Duas hipóteses quanto ao inédito fim desta história: ou a preta Rosa, como era depreciativamente referida no processo inquisitorial, ex-Madre Rosa Maria Egipcíaca da Vera Cruz, morreu incógnita no cárcere inquisitorial, de doença natural ou velhice, esquecendo-se pela sua insignificância, o notário ou o médico do Santo Ofício de registrar no processo o seu falecimento, ou, então, quem sabe, o próprio Menino Jesus encarregou-se de libertar e levar sua velha mãe-de-leite direto para o céu, agradecido e saudoso do aconchegante colo de sua preta tão querida!
Tal é, resumidissimamente, a vida maravilhosa desta negrinha de nação Courana desembarcada na cidade de São Sebastião do Rio de Janeiro no ano do senhor de 1725. Seu processo permaneceu completamente inédito até 1983, quando tivemos a ventura de descobri-lo e divulgá-lo integralmente em livro em 1993.
Através da vida dessa ex-escrava africana, alguns aspectos cruciais da sociedade colonial brasileira merecem maior reflexão, quiçá revisão. Por exemplo, o fato de que num contexto onde negro equivalia à escravidão e indignidade, e aos africanos desprezava-se como raça inferior, bruta, "sangue impuro", não deixa de ser notável a veneração e verdadeira idolatria como inúmeros brancos - incluindo ex-senhores e membros do clero - cultuaram com tamanha veneração à uma negra africana, ex-prostituta. A inteligência, determinação e esperteza desta negra courana fazem-na merecedora, muito mais do que a Escrava Anastácia, de ostentar o título de santa e Flor do Rio de Janeiro!
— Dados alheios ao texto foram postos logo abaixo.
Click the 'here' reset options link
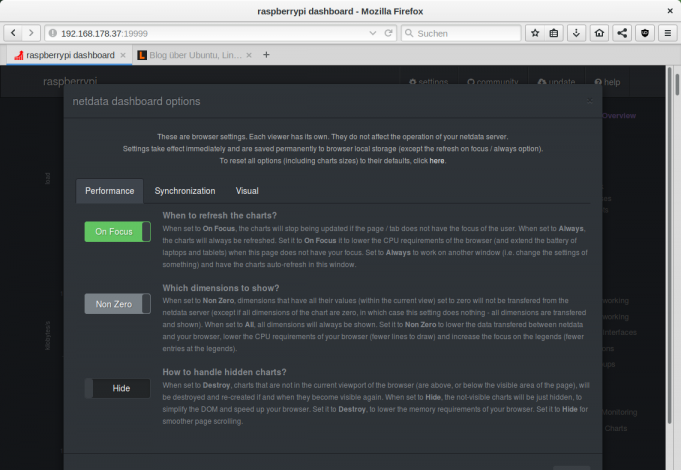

FINIS

NOTAS
1.Este ensaio é um resumo do livro ROSA EGIPCÍACA: UMA SANTA AFRICANA NO BRASIL, Rio de Janeiro, Editora Bertrand do Brasil, 1993, 750 p.

3 comentarios:

luiz mott dijo...

Falta incluir el nobre del autor

LUIZ MOTT
luizmott@oi.com.br

luiz mott dijo...

falou incluir o nome do autor

Prof.Luiz Mott

baron Samedi dijo...

Subsano la involuntaria omisión del nombre del autor de este interesantísimo artículo: pertenece al profesor Luíz Mott, que tuvo la gentileza de recordárnoslo.